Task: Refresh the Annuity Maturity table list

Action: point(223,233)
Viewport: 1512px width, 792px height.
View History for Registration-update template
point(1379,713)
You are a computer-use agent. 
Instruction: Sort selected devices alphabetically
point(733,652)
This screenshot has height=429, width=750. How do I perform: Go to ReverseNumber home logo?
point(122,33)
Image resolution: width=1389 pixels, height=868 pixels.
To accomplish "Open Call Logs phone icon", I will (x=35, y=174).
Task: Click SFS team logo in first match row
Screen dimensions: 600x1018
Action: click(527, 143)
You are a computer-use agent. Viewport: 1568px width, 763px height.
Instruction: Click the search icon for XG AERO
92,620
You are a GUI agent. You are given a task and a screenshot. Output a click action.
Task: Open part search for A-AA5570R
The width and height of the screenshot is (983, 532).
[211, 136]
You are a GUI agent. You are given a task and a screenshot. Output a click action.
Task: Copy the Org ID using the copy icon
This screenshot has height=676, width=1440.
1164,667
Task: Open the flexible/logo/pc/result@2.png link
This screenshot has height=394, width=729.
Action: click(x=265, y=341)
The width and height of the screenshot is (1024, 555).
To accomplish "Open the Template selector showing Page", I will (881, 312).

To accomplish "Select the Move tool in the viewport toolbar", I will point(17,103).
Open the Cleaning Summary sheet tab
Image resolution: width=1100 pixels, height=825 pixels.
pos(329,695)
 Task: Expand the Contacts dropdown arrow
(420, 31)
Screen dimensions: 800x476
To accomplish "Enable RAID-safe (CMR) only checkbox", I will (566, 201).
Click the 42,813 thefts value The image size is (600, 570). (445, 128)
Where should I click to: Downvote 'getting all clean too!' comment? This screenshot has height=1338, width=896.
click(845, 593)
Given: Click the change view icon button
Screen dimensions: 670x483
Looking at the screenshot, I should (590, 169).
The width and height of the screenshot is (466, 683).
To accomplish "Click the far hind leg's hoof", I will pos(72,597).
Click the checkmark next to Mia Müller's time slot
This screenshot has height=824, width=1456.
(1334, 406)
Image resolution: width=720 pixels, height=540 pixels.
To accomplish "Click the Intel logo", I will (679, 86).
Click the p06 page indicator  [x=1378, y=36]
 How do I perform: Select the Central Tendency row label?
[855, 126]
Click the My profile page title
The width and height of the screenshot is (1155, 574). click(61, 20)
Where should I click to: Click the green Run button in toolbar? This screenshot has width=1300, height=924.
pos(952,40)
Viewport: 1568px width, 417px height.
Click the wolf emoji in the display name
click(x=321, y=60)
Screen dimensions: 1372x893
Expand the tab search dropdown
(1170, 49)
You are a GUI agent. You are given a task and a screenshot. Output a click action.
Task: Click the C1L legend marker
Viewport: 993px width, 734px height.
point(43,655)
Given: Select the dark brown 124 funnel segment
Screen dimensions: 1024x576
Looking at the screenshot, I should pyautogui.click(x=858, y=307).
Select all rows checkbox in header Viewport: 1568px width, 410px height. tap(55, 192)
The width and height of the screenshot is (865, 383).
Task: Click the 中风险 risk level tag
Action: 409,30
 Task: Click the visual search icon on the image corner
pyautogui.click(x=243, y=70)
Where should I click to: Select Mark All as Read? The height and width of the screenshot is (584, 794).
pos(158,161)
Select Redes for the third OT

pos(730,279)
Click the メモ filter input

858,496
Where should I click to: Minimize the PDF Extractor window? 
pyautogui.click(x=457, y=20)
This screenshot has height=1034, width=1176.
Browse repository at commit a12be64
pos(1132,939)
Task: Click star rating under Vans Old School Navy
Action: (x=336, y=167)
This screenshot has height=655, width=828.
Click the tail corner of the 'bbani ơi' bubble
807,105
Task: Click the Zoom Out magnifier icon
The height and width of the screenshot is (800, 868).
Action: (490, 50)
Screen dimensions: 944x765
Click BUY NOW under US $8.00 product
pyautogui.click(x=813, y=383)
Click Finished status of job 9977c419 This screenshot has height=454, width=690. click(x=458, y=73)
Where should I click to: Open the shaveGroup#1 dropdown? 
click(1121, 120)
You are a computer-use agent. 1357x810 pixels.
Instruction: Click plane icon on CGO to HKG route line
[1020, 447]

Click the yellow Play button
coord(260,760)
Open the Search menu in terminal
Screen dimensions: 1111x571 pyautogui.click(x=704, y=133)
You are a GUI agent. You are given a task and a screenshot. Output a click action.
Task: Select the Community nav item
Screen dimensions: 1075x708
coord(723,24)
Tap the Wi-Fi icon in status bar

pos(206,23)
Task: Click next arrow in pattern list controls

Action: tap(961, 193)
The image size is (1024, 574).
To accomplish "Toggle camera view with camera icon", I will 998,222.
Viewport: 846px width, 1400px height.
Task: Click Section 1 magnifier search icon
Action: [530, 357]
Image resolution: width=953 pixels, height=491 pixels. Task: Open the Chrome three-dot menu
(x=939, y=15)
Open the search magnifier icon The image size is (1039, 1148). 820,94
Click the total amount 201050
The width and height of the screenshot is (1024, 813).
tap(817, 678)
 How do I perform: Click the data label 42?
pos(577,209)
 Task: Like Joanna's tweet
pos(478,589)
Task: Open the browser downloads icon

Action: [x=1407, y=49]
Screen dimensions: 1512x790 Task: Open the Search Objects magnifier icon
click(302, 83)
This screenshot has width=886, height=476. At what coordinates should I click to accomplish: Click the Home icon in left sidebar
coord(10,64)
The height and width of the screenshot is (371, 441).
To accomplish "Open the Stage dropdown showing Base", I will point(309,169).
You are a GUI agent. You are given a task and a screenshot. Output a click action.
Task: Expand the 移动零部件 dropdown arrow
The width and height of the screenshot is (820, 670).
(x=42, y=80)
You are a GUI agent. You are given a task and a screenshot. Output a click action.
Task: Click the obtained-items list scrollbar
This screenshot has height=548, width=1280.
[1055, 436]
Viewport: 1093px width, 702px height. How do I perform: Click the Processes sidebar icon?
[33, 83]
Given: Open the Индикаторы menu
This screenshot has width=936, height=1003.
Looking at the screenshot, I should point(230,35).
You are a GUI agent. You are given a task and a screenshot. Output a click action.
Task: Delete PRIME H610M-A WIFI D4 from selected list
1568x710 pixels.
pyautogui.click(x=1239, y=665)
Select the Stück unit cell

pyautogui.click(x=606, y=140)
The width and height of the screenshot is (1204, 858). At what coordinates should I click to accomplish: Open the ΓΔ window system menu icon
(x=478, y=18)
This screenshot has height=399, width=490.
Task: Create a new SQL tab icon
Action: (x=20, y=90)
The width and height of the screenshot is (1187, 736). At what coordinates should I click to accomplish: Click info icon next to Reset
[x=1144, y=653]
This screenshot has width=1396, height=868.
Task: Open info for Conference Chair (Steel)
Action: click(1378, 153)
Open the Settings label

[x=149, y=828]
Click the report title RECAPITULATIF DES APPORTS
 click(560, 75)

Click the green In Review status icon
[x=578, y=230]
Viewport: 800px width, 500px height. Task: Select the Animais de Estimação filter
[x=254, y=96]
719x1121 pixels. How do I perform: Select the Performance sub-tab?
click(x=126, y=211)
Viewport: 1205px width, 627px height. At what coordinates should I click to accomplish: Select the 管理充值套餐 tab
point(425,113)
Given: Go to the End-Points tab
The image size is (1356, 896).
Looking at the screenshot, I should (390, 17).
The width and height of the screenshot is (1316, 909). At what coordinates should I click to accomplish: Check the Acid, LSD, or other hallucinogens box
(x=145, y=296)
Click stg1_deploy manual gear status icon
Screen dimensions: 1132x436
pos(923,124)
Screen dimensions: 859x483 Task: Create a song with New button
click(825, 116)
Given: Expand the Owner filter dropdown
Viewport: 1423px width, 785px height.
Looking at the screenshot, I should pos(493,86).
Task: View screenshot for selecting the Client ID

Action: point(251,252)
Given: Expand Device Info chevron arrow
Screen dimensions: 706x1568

§

WHAT IS BEING ASKED:
Output the material from the line with "The width and height of the screenshot is (1316, 909)." to the line with "Action: point(251,252)", both included, copying every line exactly as it stands.

SOLUTION:
The width and height of the screenshot is (1316, 909). At what coordinates should I click to accomplish: Check the Acid, LSD, or other hallucinogens box
(x=145, y=296)
Click stg1_deploy manual gear status icon
Screen dimensions: 1132x436
pos(923,124)
Screen dimensions: 859x483 Task: Create a song with New button
click(825, 116)
Given: Expand the Owner filter dropdown
Viewport: 1423px width, 785px height.
Looking at the screenshot, I should pos(493,86).
Task: View screenshot for selecting the Client ID

Action: point(251,252)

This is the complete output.